On Friday, 15 December 2017 at 14:24:08 UTC, David Nadlinger 
wrote:
> On 15 Dec 2017, at 14:06, Radu via digitalmars-d-ldc wrote:
>> When run, I get this error spuriously:
>>
>> ====================================
>> core.exception.AssertError at rt/sections_elf_shared.d(116): 
>> Assertion failure
>> Fatal error in EH code: _Unwind_RaiseException failed with 
>> reason code: 9
>> Aborted (core dumped)
>> ====================================
>
> The assert is inside an invariant which checks that the TLS 
> information has been extracted successfully. Perhaps uclibc 
> uses a TLS implementation that is not ABI-compatible with 
> glibc? (druntime needs to determine the TLS ranges to register 
> them with the GC, for the main thread as well as newly spawned 
> ones.)
>
> Where in the program lifecycle does the error occur? From the 
> backtrace, it looks like during C runtime startup, in which 
> case I am not quite seeing the connection to the GC.
>
> Why unwinding fails is another question, but not one I would be 
> terribly worried about – it is possible that the error e.g. 
> just occurs too early for the EH machinery to be properly set 
> up yet. Other low-level parts of druntime have been converted 
> to directly abort (e.g. using assert(0)) instead. In fact, I am 
> about to overhaul sections_elf_shared in that respect anyway to 
> improve error reporting when mixing shared and non-shared 
> builds.
>
>  — David

My various attempts on getting it to run behaved very erratic.
So I changed the parameters for cross compile, basically I 
removed all architecture specifics leaving only 
`-mtriple=arm-linux-gnueabihf`, and `-mfloat-abi=hard` on C side.
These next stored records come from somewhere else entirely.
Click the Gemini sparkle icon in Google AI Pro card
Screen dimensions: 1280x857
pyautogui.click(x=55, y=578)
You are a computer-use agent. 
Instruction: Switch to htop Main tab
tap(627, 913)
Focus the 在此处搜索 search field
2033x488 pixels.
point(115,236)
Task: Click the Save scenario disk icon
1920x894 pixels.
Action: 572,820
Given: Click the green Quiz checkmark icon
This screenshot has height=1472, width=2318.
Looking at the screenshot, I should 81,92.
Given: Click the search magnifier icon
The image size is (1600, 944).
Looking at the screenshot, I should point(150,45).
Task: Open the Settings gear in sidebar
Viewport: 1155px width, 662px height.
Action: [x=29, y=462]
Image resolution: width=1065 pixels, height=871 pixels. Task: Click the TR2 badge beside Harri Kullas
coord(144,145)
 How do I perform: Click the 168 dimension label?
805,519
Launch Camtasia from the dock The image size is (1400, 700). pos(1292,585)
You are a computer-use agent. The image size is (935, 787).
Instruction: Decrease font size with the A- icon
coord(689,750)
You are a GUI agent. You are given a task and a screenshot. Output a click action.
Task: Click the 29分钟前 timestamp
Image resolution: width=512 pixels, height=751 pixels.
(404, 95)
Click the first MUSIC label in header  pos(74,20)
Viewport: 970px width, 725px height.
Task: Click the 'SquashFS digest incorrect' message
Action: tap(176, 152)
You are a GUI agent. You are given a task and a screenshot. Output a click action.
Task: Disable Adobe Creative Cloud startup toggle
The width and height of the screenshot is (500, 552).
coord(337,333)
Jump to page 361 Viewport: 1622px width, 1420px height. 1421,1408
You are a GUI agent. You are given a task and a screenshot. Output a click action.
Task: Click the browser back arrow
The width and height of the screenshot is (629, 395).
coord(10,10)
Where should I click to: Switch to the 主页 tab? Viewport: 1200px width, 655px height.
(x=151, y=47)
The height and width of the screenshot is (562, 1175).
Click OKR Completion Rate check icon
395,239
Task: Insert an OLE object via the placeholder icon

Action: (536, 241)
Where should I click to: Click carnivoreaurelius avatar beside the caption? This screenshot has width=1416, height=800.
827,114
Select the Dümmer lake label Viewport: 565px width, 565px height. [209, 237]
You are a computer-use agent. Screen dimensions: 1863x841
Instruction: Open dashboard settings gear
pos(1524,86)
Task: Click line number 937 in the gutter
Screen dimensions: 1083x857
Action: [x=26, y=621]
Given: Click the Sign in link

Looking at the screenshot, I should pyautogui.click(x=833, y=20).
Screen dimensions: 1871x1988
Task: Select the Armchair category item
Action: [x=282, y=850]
My testing hardware is a ARM Cortex-A7, http://linux-sunxi.org/A33

With the compiler switches changed I could run my test program 
and try the druntime test runner (albeit with some changes on 
math and stdio to get it linking):

./druntime-test-runner
0.000s PASS release32 core.atomic
0.000s PASS release32 core.bitop
0.000s PASS release32 core.checkedint
0.005s PASS release32 core.demangle
0.000s PASS release32 core.exception
0.002s PASS release32 core.internal.arrayop
0.000s PASS release32 core.internal.convert
0.000s PASS release32 core.internal.hash
0.000s PASS release32 core.internal.string
0.000s PASS release32 core.math
0.000s PASS release32 core.memory
0.002s PASS release32 core.sync.barrier
0.015s PASS release32 core.sync.condition
0.000s PASS release32 core.sync.config
0.016s PASS release32 core.sync.mutex
0.016s PASS release32 core.sync.rwmutex
0.002s PASS release32 core.sync.semaphore
Segmentation fault (core dumped)

The seg fault is from core.thread:1351

unittest
{
     auto t1 = new Thread({
         foreach (_; 0 .. 20)
             Thread.getAll;
     }).start;
     auto t2 = new Thread({
         foreach (_; 0 .. 20)
             GC.collect; // this seg faults
     }).start;
     t1.join();
     t2.join();
}

Calling GC.collect from the main thread doesn't seg fault.

Core dump is not very helpful - stack is garbage, but running 
with gdbserver a minimal program with the unit test I can see 
this:

Thread 1 "test" received signal SIGUSR1, User defined signal 1.
pthread_getattr_np (thread_id=0, attr=0xb6b302bc) at 
libpthread/nptl/pthread_getattr_np.c:47
47        iattr->schedpolicy = thread->schedpolicy;
(gdb) step

Thread 1 "test" received signal SIGUSR2, User defined signal 2.
0xb6e50d80 in epoll_wait (epfd=-1090521272, events=0x8, 
maxevents=2, timeout=-1224756080) at 
libc/sysdeps/linux/common/epoll.c:58
58      CANCELLABLE_SYSCALL(int, epoll_wait, (int epfd, struct 
epoll_event *events, int maxevents, int timeout),
(gdb) step

Thread 1 "test" received signal SIGSEGV, Segmentation fault.